=== MATERIAL TO PROCESS ===

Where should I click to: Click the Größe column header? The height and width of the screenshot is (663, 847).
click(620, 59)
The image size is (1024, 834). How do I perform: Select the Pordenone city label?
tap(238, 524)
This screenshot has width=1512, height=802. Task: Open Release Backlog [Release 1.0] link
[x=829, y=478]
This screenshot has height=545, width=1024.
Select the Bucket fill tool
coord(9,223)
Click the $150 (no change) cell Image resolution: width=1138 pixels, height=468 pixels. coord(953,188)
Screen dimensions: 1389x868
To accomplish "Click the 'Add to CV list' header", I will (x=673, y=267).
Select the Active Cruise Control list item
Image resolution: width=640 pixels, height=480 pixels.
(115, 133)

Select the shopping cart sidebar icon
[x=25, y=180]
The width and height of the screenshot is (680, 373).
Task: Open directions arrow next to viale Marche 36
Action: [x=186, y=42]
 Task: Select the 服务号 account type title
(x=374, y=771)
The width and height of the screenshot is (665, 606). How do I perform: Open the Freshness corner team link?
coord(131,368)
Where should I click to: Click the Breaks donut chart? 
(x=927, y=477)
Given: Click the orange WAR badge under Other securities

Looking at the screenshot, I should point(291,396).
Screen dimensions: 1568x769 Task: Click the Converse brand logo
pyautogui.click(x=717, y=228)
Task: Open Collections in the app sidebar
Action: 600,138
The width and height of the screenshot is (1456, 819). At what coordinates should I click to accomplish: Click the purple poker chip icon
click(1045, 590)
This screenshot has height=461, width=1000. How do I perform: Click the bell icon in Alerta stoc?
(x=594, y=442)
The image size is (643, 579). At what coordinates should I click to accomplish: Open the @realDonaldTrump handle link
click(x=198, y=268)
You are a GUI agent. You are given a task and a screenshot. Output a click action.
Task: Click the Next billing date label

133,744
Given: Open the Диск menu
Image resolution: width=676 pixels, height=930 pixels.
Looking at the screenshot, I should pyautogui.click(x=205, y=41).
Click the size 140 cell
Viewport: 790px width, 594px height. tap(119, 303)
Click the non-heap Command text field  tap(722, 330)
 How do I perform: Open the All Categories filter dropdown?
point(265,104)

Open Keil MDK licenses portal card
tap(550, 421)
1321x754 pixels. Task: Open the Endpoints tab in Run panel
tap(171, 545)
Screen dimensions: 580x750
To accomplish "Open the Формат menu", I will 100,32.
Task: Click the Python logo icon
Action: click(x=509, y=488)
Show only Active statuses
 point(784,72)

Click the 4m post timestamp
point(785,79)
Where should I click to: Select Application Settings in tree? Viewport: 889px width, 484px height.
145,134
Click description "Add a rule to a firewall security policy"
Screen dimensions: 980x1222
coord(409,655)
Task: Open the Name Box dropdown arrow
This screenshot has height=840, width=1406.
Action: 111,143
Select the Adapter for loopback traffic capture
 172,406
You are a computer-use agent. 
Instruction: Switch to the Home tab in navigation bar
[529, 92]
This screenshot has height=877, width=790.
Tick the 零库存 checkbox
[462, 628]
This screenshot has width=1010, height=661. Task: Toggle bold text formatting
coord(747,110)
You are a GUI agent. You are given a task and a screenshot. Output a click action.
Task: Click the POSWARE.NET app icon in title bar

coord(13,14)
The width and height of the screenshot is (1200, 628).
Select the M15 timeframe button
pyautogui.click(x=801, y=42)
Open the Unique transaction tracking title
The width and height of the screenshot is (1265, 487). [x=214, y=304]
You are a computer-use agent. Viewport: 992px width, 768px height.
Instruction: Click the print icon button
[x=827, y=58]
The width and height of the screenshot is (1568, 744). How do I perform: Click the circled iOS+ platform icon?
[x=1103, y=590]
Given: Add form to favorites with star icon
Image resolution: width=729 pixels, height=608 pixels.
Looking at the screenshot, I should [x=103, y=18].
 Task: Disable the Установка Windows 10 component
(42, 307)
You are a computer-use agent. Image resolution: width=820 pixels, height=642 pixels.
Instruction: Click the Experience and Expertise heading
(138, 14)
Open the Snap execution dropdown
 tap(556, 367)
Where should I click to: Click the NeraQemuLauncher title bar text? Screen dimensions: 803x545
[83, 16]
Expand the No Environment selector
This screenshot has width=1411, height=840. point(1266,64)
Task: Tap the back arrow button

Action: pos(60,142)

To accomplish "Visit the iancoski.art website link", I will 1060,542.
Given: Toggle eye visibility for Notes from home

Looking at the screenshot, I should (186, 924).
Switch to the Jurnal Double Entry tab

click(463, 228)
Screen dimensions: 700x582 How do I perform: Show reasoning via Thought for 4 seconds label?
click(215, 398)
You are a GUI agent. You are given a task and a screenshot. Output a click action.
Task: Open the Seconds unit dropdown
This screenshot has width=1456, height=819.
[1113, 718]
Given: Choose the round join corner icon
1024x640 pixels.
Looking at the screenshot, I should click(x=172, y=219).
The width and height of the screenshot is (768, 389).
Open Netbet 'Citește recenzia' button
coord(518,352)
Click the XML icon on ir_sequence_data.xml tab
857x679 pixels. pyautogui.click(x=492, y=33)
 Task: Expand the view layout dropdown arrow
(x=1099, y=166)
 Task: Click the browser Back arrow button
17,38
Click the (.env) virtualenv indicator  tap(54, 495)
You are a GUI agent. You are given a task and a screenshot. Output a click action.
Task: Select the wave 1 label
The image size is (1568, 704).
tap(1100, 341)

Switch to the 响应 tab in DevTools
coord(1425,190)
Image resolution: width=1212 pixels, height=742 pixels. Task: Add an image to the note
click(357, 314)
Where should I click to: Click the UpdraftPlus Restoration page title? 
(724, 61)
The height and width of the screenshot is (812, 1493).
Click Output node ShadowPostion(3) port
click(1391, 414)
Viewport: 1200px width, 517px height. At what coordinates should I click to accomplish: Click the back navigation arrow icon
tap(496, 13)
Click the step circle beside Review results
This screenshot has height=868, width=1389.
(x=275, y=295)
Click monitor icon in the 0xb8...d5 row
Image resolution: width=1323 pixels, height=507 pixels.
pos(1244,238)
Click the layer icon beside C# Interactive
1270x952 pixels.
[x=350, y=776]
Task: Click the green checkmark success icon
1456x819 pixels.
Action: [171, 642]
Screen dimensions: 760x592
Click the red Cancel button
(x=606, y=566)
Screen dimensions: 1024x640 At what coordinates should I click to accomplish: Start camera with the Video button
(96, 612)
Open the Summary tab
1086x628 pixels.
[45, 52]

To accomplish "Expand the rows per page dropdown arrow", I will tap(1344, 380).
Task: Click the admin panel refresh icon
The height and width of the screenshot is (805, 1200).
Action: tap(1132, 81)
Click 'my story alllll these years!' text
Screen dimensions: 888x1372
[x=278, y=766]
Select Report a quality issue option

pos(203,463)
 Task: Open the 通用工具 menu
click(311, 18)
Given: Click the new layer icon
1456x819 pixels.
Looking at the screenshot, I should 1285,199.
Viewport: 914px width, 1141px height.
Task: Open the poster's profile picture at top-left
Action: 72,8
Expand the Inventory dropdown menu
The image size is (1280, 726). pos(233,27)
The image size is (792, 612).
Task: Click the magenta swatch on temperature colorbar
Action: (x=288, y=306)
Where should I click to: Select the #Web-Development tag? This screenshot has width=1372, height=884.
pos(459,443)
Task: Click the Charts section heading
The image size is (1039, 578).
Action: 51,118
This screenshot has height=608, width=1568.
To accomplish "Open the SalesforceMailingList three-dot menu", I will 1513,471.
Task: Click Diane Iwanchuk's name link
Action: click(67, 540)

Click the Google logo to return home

===

Copy the whole listing above word for word, keeping every line in its original order.

Where should I click to: Click the Größe column header? The height and width of the screenshot is (663, 847).
click(620, 59)
The image size is (1024, 834). How do I perform: Select the Pordenone city label?
tap(238, 524)
This screenshot has width=1512, height=802. Task: Open Release Backlog [Release 1.0] link
[x=829, y=478]
This screenshot has height=545, width=1024.
Select the Bucket fill tool
coord(9,223)
Click the $150 (no change) cell Image resolution: width=1138 pixels, height=468 pixels. coord(953,188)
Screen dimensions: 1389x868
To accomplish "Click the 'Add to CV list' header", I will (x=673, y=267).
Select the Active Cruise Control list item
Image resolution: width=640 pixels, height=480 pixels.
(115, 133)

Select the shopping cart sidebar icon
[x=25, y=180]
The width and height of the screenshot is (680, 373).
Task: Open directions arrow next to viale Marche 36
Action: [x=186, y=42]
 Task: Select the 服务号 account type title
(x=374, y=771)
The width and height of the screenshot is (665, 606). How do I perform: Open the Freshness corner team link?
coord(131,368)
Where should I click to: Click the Breaks donut chart? 
(x=927, y=477)
Given: Click the orange WAR badge under Other securities

Looking at the screenshot, I should point(291,396).
Screen dimensions: 1568x769 Task: Click the Converse brand logo
pyautogui.click(x=717, y=228)
Task: Open Collections in the app sidebar
Action: 600,138
The width and height of the screenshot is (1456, 819). At what coordinates should I click to accomplish: Click the purple poker chip icon
click(1045, 590)
This screenshot has height=461, width=1000. How do I perform: Click the bell icon in Alerta stoc?
(x=594, y=442)
The image size is (643, 579). At what coordinates should I click to accomplish: Open the @realDonaldTrump handle link
click(x=198, y=268)
You are a GUI agent. You are given a task and a screenshot. Output a click action.
Task: Click the Next billing date label

133,744
Given: Open the Диск menu
Image resolution: width=676 pixels, height=930 pixels.
Looking at the screenshot, I should pyautogui.click(x=205, y=41).
Click the size 140 cell
Viewport: 790px width, 594px height. tap(119, 303)
Click the non-heap Command text field  tap(722, 330)
 How do I perform: Open the All Categories filter dropdown?
point(265,104)

Open Keil MDK licenses portal card
tap(550, 421)
1321x754 pixels. Task: Open the Endpoints tab in Run panel
tap(171, 545)
Screen dimensions: 580x750
To accomplish "Open the Формат menu", I will 100,32.
Task: Click the Python logo icon
Action: click(x=509, y=488)
Show only Active statuses
 point(784,72)

Click the 4m post timestamp
point(785,79)
Where should I click to: Select Application Settings in tree? Viewport: 889px width, 484px height.
145,134
Click description "Add a rule to a firewall security policy"
Screen dimensions: 980x1222
coord(409,655)
Task: Open the Name Box dropdown arrow
This screenshot has height=840, width=1406.
Action: 111,143
Select the Adapter for loopback traffic capture
 172,406
You are a computer-use agent. 
Instruction: Switch to the Home tab in navigation bar
[529, 92]
This screenshot has height=877, width=790.
Tick the 零库存 checkbox
[462, 628]
This screenshot has width=1010, height=661. Task: Toggle bold text formatting
coord(747,110)
You are a GUI agent. You are given a task and a screenshot. Output a click action.
Task: Click the POSWARE.NET app icon in title bar

coord(13,14)
The width and height of the screenshot is (1200, 628).
Select the M15 timeframe button
pyautogui.click(x=801, y=42)
Open the Unique transaction tracking title
The width and height of the screenshot is (1265, 487). [x=214, y=304]
You are a computer-use agent. Viewport: 992px width, 768px height.
Instruction: Click the print icon button
[x=827, y=58]
The width and height of the screenshot is (1568, 744). How do I perform: Click the circled iOS+ platform icon?
[x=1103, y=590]
Given: Add form to favorites with star icon
Image resolution: width=729 pixels, height=608 pixels.
Looking at the screenshot, I should [x=103, y=18].
 Task: Disable the Установка Windows 10 component
(42, 307)
You are a computer-use agent. Image resolution: width=820 pixels, height=642 pixels.
Instruction: Click the Experience and Expertise heading
(138, 14)
Open the Snap execution dropdown
 tap(556, 367)
Where should I click to: Click the NeraQemuLauncher title bar text? Screen dimensions: 803x545
[83, 16]
Expand the No Environment selector
This screenshot has width=1411, height=840. point(1266,64)
Task: Tap the back arrow button

Action: pos(60,142)

To accomplish "Visit the iancoski.art website link", I will 1060,542.
Given: Toggle eye visibility for Notes from home

Looking at the screenshot, I should (186, 924).
Switch to the Jurnal Double Entry tab

click(463, 228)
Screen dimensions: 700x582 How do I perform: Show reasoning via Thought for 4 seconds label?
click(215, 398)
You are a GUI agent. You are given a task and a screenshot. Output a click action.
Task: Open the Seconds unit dropdown
This screenshot has width=1456, height=819.
[1113, 718]
Given: Choose the round join corner icon
1024x640 pixels.
Looking at the screenshot, I should click(x=172, y=219).
The width and height of the screenshot is (768, 389).
Open Netbet 'Citește recenzia' button
coord(518,352)
Click the XML icon on ir_sequence_data.xml tab
857x679 pixels. pyautogui.click(x=492, y=33)
 Task: Expand the view layout dropdown arrow
(x=1099, y=166)
 Task: Click the browser Back arrow button
17,38
Click the (.env) virtualenv indicator  tap(54, 495)
You are a GUI agent. You are given a task and a screenshot. Output a click action.
Task: Select the wave 1 label
The image size is (1568, 704).
tap(1100, 341)

Switch to the 响应 tab in DevTools
coord(1425,190)
Image resolution: width=1212 pixels, height=742 pixels. Task: Add an image to the note
click(357, 314)
Where should I click to: Click the UpdraftPlus Restoration page title? 
(724, 61)
The height and width of the screenshot is (812, 1493).
Click Output node ShadowPostion(3) port
click(1391, 414)
Viewport: 1200px width, 517px height. At what coordinates should I click to accomplish: Click the back navigation arrow icon
tap(496, 13)
Click the step circle beside Review results
This screenshot has height=868, width=1389.
(x=275, y=295)
Click monitor icon in the 0xb8...d5 row
Image resolution: width=1323 pixels, height=507 pixels.
pos(1244,238)
Click the layer icon beside C# Interactive
1270x952 pixels.
[x=350, y=776]
Task: Click the green checkmark success icon
1456x819 pixels.
Action: [171, 642]
Screen dimensions: 760x592
Click the red Cancel button
(x=606, y=566)
Screen dimensions: 1024x640 At what coordinates should I click to accomplish: Start camera with the Video button
(96, 612)
Open the Summary tab
1086x628 pixels.
[45, 52]

To accomplish "Expand the rows per page dropdown arrow", I will tap(1344, 380).
Task: Click the admin panel refresh icon
The height and width of the screenshot is (805, 1200).
Action: tap(1132, 81)
Click 'my story alllll these years!' text
Screen dimensions: 888x1372
[x=278, y=766]
Select Report a quality issue option

pos(203,463)
 Task: Open the 通用工具 menu
click(311, 18)
Given: Click the new layer icon
1456x819 pixels.
Looking at the screenshot, I should 1285,199.
Viewport: 914px width, 1141px height.
Task: Open the poster's profile picture at top-left
Action: 72,8
Expand the Inventory dropdown menu
The image size is (1280, 726). pos(233,27)
The image size is (792, 612).
Task: Click the magenta swatch on temperature colorbar
Action: (x=288, y=306)
Where should I click to: Select the #Web-Development tag? This screenshot has width=1372, height=884.
pos(459,443)
Task: Click the Charts section heading
The image size is (1039, 578).
Action: 51,118
This screenshot has height=608, width=1568.
To accomplish "Open the SalesforceMailingList three-dot menu", I will 1513,471.
Task: Click Diane Iwanchuk's name link
Action: click(67, 540)

Click the Google logo to return home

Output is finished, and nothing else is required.